# Apartment above mine subject to Court Order. Mgt Co not Enforcing



## mercman (6 Oct 2010)

I own an apartment. 

The Apartment above was sold and new owner refurbished throughout and contrary to the terms of the lease. 

My solicitors took action against MC who in turn took action against new owner, went to Court and Court Order issued against new owner.

This was in 2007 and since the Order there is still a huge amount of noise from the wooden floor and marble tiles in Bathrooms and kitchen which were ordered to be covered.

The Management Co & Agent refused to undertake inspection in order not to disturb tenant but recently had to go into apartment and noticed a part of the property still has wooden floor. 

As well as this each time they use an appliance in the kitchen there is a gushing of water noise running over mine, which frankly drives me mad. 

I have ceased paying Management Charge but the MC still refuse to act on the Court Order. 

Any ideas in giving me back my piece and quiet which I relish, the same as I had before the new owner refurbished.

The property is let and his tenants are not aware of the disturbance.


----------



## pixiebean22 (7 Oct 2010)

To be honest I would assume that this is normal when living in an apartment, and by this I mean the level of noise.


----------



## truthseeker (7 Oct 2010)

The apartment above me has hardwood floors (contrary to management rules). It was rented out to a couple of studenty types who I never heard an iota of shoe noise from, but then they moved and the landlord and his partner moved in. She is a classy lady who wears high heels and anytime she walks in the apartment in her heels you can hear it loud as a hammer in mine. So I just said it to them - now she very rarely walks around the back of the place in heels (ie, not over the bedrooms). They were very nice when I said it to them - they just didnt realise.

Previously to this the studently types had stereo speakers on the floor of the sitting room which would vibrate the bass through my ceiling when it was on - one of them was in my sitting room one day and realised how loud it was so they mounted the speakers on cushions and problem solved.

I hear a lot of water appliance noises but its just background noise to me now - its part of apartment living.

Mercman I would advise you to say it to the tenants about the floors - not to wear heels or noisy shoes on them as it affects you. Most people are very accomodating when you say it to them.


----------



## mercman (7 Oct 2010)

truthseeker said:


> Mercman I would advise you to say it to the tenants about the floors - not to wear heels or noisy shoes on them as it affects you.



No Can Do. The tenants are particuaily nice people but represent an Embassy. The problem is with the owner of the property, who professed that he would never install a wooden floor. 

The Management Co have dilled and dalled around this problem instead of dealing with the problem originally. The lease document clearly states NO WOODEN FLOORS.


----------



## mercman (7 Oct 2010)

pixiebean22 said:


> To be honest I would assume that this is normal when living in an apartment, and by this I mean the level of noise.



Incorrect. How come there was no problems whatsoever before the wooden floors were installed and he installed a Jacuzzi Bath. 

I have lived in apartments before with no problems. I am not prepared to have a constant banging from the floors above and in evening time have a constant flow of water above me. What is the purpose of a Court Order if what you say is normal apartment living.

> **STORED DATA**:
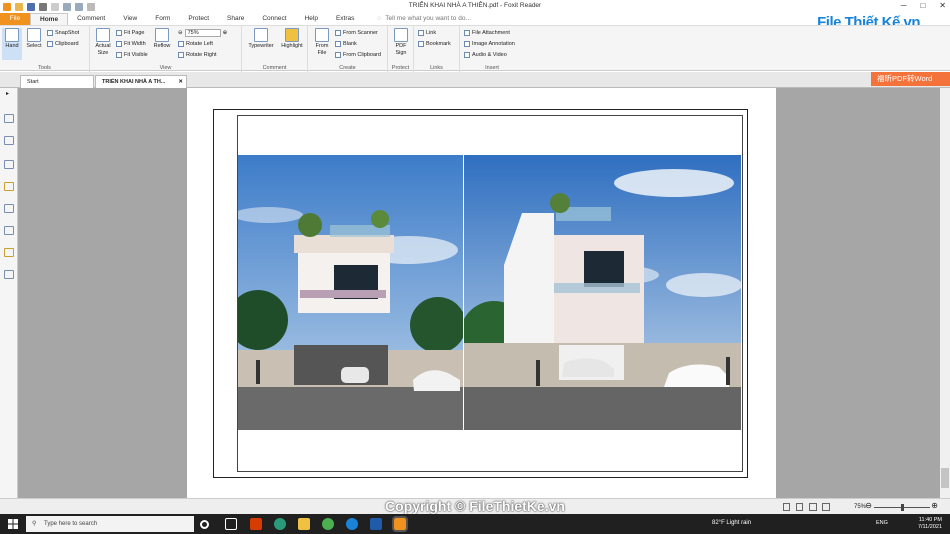  What do you see at coordinates (328, 524) in the screenshot?
I see `chrome-icon` at bounding box center [328, 524].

> **ASSIGNMENT 1**:
Decide whether each statement below agrees with the forum thread about noise from the apartment upstairs. Answer yes or no for each, and quote the words from the thread that settle it.
(a) The court order against the new owner was issued in 2007.
(b) The tenants living above mercman represent an embassy.
(c) The students above truthseeker fixed the bass problem by moving their speakers into another room.
> **ASSIGNMENT 2**: According to mercman in the forum thread about noise from the apartment upstairs, what does the lease document clearly state?

> **ANSWER SPACE 1**:
(a) Yes: "This was in 2007"
(b) Yes: "The tenants are particuaily nice people but represent an Embassy."
(c) No: "they mounted the speakers on cushions and problem solved."

> **ANSWER SPACE 2**: It states no wooden floors.